On 1 September 2011, the Central Bank of Ireland (the "Central Bank”) published new fitness and probity standards (the “Standards”) for a person performing a prescribed “controlled function” (a “CF”) or a “pre-approval controlled function” (a “PCF”) in entities in Ireland that are regulated by the Central Bank (including collective investment schemes).

The Standards will be introduced as follows:

  • from 1 December 2011, the Standards will apply to a person performing a PCF;
  • from 1 March 2012, the Standards will apply to a person (other than a person performing a PCF) appointed to perform a CF (including offers of appointment and internal transfers of staff ); and
  • from 1 December 2012, the Standards will apply to every person performing a CF (whenever appointed).  

Each collective investment scheme was required to identify its PCFs in situ on 1 December 2011, and to provide the Central Bank by 31 December 2011 with a list of all PCFs (in this case, directors) in its organisation.

By 31 March 2012, each collective investment scheme will need to have completed an internal due diligence process to confirm compliance by persons holding those PCFs with the Standards.

A confirmation will then need to be provided by each collective investment scheme to the Central Bank that it is satisfied that each person occupying a PCF is compliant with the Standards and that it has obtained written agreement from each such person to abide by the Standards – this written confirmation may be signed by any Director of the fund.

In relation to the due diligence requirements outlined above it will be for each fund to determine the level of due diligence required for its purposes before it is in a position to confi rm to the Central Bank that it is satisfied that the relevant PCF meets the Standards. One approach that might be adopted is as follows – a fund company would require the following from each of the Directors:

  • to confirm in writing that his/her biographical details set out in the most recent Prospectus of the relevant fund are accurate;
  • to respond in writing to the queries set out in Section 5.1 – 5.21 of the new Individual Questionnaire which was published by the Central Bank, (for example; “5.1 - A person is required to be honest, ethical, act with integrity and be financially sound. In this regard, have you any information to disclose regarding a material issue or do you have any concerns about your ability to perform the relevant function?” and “5.10 - Have you ever, in any jurisdiction, been the subject of any civil penalty enforcement action taken by a regulatory authority under any law?”);
  • to confirm in writing whether he/she has any other directorships; and
  • to confirm that he/she is capable of conducting the function of non-executive director of the company and has adequate time to perform that function having regard to other directorships/ responsibilities that he/ she may have.
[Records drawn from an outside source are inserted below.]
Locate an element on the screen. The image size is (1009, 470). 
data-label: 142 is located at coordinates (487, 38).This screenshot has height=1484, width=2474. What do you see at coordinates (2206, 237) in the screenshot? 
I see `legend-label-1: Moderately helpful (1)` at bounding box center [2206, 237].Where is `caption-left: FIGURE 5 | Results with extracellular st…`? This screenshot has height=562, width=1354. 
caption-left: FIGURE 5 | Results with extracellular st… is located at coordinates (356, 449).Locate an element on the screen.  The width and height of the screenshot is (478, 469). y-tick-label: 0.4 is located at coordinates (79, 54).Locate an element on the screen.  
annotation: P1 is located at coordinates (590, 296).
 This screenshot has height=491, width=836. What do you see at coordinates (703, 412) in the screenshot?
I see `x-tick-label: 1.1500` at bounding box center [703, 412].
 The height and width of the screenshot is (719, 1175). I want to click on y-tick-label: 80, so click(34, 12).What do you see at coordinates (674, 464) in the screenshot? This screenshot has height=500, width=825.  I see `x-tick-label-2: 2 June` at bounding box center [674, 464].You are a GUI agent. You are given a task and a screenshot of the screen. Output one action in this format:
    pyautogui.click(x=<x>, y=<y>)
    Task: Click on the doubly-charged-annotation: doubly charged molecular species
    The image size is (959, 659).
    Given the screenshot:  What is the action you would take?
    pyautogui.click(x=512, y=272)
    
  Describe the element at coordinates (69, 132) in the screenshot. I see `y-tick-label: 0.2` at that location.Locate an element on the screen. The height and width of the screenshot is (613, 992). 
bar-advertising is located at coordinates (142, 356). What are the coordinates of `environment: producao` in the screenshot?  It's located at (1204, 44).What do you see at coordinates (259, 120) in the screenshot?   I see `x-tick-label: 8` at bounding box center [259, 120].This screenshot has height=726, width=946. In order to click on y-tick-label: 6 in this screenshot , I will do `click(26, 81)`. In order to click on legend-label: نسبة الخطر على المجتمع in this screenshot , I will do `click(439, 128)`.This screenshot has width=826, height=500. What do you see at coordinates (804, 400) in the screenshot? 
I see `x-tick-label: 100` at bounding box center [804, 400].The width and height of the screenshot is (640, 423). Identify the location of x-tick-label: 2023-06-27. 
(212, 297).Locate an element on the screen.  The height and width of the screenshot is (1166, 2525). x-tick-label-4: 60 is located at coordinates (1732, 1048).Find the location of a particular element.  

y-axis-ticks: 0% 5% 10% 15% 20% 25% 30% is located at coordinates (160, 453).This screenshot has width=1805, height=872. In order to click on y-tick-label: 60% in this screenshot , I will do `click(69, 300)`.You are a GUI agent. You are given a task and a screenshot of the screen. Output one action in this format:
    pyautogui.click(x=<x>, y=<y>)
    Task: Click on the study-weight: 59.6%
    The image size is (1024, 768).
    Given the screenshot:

The key question will be whether any matter disclosed would adversely affect the Director’s ability to perform its function to a material degree. The fund should also independently carry out the following steps:

  • check the website of the Central Bank and any other relevant regulatory authority to determine whether the Director has been subject to regulatory actions;
  • check the website of the Companies Registration Office to determine whether any restrictions or disqualification orders have been made in respect of the Director; and
  • check publicly available sources to determine whether a judgement debt has been registered against the person in Ireland. Where the Director has lived outside of Ireland for more than 6 months in the past 5 years, the fund should ask him/her to provide an equivalent check from a publicly available source in that jurisdiction.